Chinese networking giant Huawei and electric vehicle (EV) manufacturer Neta, a subsidiary of Hozon Auto, have jointly announced a strategic partnership. Huawei said it would provide its expertise on the internet of things (IoT), cloud computing and big data technologies to develop the Neta S, scheduled to hit the market in 2022.

Neta’s upcoming fully electric S model will use Huawei’s MDC (mobile data centre) intelligent driving platform and Lidar technology. According to the companies’ joint statement, the extended-range version’s endurance mileage exceeds 1,100 kilometres, while the pure electric version’s endurance mileage surpasses 800 kilometres. The vehicle is said to have the ability to realise level 4 autonomous driving in certain aspects, such as autonomous parking, remote calling and automatic tracking while driving.

Under the agreement, the two companies will carry out all-around cooperation on smart connectivity, in-car computing, intelligent driving and cloud-based services.

▶ _Work to complete_
a) Name every area of cooperation that the two companies will pursue under the agreement, according to the Huawei–Neta partnership article.
b) Carry on the Huawei–Neta partnership article from its final sentence.

▶ _Given records_
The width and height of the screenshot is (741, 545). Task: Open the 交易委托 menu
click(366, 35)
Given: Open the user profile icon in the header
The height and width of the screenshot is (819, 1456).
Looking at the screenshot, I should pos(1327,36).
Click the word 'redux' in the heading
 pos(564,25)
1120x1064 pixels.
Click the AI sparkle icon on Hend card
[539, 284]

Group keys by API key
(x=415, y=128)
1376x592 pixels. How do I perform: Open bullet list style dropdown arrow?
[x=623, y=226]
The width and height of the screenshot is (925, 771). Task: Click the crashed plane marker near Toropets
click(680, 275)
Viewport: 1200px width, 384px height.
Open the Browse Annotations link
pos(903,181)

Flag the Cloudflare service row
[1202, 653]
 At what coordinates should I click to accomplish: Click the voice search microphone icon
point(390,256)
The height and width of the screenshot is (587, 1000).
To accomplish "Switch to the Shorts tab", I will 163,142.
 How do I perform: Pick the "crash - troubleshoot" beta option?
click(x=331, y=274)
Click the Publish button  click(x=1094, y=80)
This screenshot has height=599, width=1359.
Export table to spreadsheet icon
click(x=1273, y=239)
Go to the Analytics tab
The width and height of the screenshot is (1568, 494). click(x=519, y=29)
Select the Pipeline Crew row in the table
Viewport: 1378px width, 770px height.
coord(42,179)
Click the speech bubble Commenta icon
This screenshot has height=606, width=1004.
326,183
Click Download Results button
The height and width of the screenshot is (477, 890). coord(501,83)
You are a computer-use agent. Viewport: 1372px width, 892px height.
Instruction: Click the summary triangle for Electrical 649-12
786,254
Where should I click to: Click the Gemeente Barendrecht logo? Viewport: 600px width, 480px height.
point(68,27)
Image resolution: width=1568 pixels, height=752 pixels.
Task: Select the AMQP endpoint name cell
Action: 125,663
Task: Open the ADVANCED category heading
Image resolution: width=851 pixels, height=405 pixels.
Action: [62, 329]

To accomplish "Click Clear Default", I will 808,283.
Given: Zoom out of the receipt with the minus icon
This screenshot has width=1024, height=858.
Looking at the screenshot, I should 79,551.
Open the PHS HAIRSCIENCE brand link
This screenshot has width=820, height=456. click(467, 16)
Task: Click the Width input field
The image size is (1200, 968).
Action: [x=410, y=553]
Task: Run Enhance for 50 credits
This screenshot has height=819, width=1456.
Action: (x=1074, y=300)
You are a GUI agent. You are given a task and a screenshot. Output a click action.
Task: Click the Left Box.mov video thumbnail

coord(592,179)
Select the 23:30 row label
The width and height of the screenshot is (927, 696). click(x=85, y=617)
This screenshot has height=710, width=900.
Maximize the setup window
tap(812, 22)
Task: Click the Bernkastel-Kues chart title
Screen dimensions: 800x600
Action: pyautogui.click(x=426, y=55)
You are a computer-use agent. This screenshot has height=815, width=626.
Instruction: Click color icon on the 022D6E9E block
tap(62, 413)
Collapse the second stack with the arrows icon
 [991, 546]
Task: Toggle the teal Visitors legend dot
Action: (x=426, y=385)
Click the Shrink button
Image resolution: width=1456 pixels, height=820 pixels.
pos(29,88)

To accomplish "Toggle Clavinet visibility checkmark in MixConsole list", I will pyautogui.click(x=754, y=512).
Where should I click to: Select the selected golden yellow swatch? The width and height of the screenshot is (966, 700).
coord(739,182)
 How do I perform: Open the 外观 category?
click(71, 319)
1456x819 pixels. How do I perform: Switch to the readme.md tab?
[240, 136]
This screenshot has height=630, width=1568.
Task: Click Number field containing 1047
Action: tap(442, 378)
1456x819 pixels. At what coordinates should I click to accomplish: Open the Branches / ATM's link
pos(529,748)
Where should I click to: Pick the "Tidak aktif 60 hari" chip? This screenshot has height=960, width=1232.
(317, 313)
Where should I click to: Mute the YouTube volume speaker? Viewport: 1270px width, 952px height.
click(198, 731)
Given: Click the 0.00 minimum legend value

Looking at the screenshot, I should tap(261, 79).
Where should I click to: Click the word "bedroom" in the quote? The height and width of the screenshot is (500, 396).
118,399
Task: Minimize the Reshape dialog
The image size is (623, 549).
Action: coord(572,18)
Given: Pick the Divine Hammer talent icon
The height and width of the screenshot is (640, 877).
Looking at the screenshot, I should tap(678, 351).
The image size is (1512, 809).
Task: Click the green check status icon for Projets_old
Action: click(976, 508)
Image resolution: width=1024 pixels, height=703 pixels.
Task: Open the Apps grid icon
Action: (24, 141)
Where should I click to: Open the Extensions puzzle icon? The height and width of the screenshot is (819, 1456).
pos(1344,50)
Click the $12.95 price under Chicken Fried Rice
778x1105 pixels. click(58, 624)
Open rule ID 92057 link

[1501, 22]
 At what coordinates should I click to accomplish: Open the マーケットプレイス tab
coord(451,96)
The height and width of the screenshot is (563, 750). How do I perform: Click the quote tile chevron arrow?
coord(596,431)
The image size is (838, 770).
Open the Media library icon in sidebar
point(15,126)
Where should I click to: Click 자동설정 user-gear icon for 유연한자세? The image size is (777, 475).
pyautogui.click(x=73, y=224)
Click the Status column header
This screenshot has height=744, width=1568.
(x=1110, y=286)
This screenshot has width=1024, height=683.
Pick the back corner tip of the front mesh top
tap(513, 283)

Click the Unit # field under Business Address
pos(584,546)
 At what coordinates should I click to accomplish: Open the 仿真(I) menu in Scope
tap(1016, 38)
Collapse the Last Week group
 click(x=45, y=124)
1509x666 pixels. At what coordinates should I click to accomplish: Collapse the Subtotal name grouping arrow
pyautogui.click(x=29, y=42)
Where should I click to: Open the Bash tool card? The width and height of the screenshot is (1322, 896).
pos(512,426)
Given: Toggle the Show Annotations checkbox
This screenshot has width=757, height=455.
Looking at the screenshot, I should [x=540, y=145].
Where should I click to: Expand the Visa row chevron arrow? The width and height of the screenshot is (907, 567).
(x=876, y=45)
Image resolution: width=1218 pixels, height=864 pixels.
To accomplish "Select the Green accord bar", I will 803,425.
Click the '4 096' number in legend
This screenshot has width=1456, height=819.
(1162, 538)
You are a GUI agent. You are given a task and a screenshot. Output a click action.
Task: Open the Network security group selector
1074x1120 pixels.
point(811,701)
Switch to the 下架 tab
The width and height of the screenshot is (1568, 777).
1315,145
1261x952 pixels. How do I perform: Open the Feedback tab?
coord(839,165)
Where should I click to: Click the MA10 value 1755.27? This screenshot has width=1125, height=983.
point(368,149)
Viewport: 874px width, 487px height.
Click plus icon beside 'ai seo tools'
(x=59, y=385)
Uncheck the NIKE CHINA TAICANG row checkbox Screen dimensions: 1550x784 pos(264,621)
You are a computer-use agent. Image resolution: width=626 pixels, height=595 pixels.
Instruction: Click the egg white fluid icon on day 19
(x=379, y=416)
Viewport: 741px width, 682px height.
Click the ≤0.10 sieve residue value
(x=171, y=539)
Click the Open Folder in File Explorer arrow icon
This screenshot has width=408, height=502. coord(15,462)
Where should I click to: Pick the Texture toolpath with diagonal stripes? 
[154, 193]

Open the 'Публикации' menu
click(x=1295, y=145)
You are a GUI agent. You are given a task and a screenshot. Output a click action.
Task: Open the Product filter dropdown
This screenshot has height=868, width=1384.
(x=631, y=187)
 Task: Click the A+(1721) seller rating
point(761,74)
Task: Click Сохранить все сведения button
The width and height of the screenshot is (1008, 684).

▶ _Responses per task_
a)
- Smart connectivity
- In-car computing
- Intelligent driving
- Cloud-based services

b)
Zhang Yong, the co-founder and CEO of Hozon, said at the signing ceremony that the company aims to “use Chinese technology to build Chinese smart cars for the world.”

Adding to that, the president of Huawei Smart Car Solution, Wang Jun, said that “Huawei will help Neta automobile build better cars for consumers and bring people a wonderful travel experience, based on intelligence, comfort and trustworthiness.”

In May, Neta Auto introduced Internet company Qihoo 360 as its second-largest shareholder. Both parties affirmed that they would explore cooperation in various areas including smart vehicles, smart cockpits, digitalisation and network security.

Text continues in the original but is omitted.